» About this task
Take the material below and output exactly the run of lines from the one containing "The image size is (1278, 917)." down to the one containing "Open the View By", with both included.

» Material shown
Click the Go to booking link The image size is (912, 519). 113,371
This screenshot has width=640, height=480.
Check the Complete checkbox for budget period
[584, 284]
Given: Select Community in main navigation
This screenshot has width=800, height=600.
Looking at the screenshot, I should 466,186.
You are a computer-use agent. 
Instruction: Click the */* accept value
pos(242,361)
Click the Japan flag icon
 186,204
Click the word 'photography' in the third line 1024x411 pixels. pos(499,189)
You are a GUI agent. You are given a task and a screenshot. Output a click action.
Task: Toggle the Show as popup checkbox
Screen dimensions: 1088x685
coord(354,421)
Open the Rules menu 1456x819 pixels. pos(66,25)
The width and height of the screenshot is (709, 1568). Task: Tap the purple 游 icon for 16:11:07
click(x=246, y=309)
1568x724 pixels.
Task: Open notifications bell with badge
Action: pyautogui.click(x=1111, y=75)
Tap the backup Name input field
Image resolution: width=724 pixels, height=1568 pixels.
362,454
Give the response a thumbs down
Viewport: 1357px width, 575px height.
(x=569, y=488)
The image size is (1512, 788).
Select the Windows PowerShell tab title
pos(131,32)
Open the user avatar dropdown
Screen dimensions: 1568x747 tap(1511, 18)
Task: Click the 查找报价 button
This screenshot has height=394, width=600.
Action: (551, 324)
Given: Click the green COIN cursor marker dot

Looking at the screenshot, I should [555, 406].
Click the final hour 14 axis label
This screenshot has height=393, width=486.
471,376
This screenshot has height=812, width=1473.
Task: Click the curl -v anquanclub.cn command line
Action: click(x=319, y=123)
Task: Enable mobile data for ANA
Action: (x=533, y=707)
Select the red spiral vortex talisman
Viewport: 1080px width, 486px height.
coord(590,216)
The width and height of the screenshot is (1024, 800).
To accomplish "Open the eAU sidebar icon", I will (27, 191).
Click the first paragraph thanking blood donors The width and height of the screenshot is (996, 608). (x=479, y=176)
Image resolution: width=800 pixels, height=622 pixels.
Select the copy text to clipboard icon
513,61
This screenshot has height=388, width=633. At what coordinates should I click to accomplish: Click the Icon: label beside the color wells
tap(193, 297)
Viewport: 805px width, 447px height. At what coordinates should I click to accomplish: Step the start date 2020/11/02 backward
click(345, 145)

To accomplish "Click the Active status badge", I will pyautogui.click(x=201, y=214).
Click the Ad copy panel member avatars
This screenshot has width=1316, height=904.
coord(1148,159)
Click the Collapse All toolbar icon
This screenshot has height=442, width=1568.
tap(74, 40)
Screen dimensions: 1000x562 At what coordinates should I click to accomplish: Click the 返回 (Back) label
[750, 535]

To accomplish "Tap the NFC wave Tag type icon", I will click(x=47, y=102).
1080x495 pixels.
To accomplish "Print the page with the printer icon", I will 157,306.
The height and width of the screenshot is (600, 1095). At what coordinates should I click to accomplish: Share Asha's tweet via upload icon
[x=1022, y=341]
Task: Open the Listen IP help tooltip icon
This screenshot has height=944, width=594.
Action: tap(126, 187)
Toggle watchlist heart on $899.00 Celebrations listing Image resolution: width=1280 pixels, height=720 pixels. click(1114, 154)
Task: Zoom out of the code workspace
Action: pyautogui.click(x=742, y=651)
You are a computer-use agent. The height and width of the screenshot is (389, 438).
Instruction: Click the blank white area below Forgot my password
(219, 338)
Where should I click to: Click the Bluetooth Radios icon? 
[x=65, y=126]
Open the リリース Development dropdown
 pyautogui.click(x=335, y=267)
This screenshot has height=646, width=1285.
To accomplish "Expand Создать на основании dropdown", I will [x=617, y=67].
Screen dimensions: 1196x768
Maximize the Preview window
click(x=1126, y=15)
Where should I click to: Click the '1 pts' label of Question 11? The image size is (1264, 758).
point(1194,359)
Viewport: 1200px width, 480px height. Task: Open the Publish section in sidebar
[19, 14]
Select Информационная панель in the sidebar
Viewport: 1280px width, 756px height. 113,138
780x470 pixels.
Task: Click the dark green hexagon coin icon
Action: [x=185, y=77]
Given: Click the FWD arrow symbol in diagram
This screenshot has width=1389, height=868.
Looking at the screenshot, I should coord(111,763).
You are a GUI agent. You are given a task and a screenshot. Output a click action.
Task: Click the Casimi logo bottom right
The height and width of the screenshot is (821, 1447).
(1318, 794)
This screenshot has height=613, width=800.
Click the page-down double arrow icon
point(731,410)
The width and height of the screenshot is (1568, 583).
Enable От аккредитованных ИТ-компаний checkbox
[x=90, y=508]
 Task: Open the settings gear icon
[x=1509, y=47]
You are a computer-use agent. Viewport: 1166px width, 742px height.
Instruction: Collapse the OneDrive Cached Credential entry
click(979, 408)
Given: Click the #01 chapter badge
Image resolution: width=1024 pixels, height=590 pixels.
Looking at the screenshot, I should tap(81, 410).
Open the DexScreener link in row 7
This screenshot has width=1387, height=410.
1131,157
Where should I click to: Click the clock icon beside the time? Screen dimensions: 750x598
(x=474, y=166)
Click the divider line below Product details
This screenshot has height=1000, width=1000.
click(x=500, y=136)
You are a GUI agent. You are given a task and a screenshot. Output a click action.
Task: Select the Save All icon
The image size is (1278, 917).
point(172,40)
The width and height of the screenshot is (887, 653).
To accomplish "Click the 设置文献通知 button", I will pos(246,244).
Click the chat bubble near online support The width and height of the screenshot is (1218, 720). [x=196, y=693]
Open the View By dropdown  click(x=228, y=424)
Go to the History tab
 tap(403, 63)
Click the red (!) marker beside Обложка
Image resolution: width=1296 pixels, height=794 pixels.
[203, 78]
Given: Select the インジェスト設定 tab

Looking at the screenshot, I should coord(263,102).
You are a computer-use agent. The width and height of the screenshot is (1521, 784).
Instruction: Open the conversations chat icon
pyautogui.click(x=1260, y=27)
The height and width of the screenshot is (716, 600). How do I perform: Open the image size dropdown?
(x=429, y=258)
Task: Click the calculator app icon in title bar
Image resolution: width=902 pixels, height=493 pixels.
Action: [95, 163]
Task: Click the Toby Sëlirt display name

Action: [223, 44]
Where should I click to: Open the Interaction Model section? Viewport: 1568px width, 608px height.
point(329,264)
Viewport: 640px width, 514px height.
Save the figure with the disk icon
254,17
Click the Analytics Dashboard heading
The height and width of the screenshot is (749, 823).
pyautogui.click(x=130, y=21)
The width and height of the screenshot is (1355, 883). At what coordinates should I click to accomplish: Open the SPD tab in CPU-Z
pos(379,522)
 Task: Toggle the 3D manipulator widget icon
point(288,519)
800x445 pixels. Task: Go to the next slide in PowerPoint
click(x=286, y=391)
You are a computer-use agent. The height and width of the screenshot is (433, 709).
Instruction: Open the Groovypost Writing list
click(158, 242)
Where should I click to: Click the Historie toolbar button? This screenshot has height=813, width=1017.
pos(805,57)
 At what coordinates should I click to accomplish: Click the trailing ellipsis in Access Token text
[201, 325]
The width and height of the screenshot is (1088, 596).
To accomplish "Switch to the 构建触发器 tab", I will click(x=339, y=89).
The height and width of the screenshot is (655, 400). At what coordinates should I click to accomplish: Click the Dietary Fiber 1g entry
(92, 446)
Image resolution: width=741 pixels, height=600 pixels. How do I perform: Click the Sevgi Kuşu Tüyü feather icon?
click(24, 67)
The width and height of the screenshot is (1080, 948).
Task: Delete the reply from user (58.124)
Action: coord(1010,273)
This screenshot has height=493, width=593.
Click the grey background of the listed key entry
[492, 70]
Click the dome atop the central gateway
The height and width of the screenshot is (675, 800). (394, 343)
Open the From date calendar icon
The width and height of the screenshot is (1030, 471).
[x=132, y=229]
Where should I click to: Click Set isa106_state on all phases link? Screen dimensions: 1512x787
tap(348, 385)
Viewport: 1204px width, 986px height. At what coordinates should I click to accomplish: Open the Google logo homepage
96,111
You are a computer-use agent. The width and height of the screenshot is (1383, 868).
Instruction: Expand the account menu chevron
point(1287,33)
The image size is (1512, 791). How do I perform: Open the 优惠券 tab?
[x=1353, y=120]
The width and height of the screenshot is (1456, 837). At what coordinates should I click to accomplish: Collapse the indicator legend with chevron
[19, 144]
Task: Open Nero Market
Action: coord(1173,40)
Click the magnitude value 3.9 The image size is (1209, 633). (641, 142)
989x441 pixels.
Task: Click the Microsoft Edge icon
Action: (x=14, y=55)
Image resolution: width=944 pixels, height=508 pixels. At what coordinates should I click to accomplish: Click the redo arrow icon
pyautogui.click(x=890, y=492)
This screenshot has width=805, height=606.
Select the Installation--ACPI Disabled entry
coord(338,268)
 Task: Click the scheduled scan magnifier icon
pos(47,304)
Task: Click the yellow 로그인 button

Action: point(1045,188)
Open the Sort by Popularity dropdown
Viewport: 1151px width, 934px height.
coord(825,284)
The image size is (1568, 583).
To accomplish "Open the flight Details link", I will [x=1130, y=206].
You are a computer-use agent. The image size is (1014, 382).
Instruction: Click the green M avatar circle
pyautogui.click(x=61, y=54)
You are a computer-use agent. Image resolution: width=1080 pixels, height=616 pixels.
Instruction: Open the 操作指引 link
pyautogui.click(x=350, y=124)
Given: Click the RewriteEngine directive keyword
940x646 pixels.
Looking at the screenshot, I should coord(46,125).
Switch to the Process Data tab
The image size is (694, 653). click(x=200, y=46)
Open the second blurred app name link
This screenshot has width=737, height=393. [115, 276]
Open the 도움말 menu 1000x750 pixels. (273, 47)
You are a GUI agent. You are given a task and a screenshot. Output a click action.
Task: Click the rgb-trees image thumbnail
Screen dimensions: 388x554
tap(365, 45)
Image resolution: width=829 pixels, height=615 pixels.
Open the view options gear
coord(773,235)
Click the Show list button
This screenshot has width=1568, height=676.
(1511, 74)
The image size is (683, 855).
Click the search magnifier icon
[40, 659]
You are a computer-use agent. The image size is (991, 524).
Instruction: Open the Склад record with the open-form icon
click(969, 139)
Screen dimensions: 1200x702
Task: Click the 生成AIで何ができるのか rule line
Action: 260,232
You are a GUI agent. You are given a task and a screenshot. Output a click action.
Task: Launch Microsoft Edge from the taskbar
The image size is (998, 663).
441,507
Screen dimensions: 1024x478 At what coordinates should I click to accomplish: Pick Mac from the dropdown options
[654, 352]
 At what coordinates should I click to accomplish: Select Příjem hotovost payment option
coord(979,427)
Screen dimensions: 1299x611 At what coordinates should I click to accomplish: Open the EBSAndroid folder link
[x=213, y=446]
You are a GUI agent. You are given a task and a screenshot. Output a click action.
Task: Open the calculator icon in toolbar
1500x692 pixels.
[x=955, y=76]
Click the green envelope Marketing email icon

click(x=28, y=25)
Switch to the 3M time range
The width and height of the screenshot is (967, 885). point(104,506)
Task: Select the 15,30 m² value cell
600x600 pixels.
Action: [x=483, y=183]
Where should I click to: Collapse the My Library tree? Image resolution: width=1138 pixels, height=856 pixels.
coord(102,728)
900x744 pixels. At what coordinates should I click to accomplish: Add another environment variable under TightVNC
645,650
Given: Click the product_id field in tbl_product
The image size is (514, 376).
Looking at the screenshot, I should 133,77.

» Result of this task
The image size is (1278, 917).
point(172,40)
The width and height of the screenshot is (887, 653).
To accomplish "Click the 设置文献通知 button", I will pos(246,244).
Click the chat bubble near online support The width and height of the screenshot is (1218, 720). [x=196, y=693]
Open the View By dropdown  click(x=228, y=424)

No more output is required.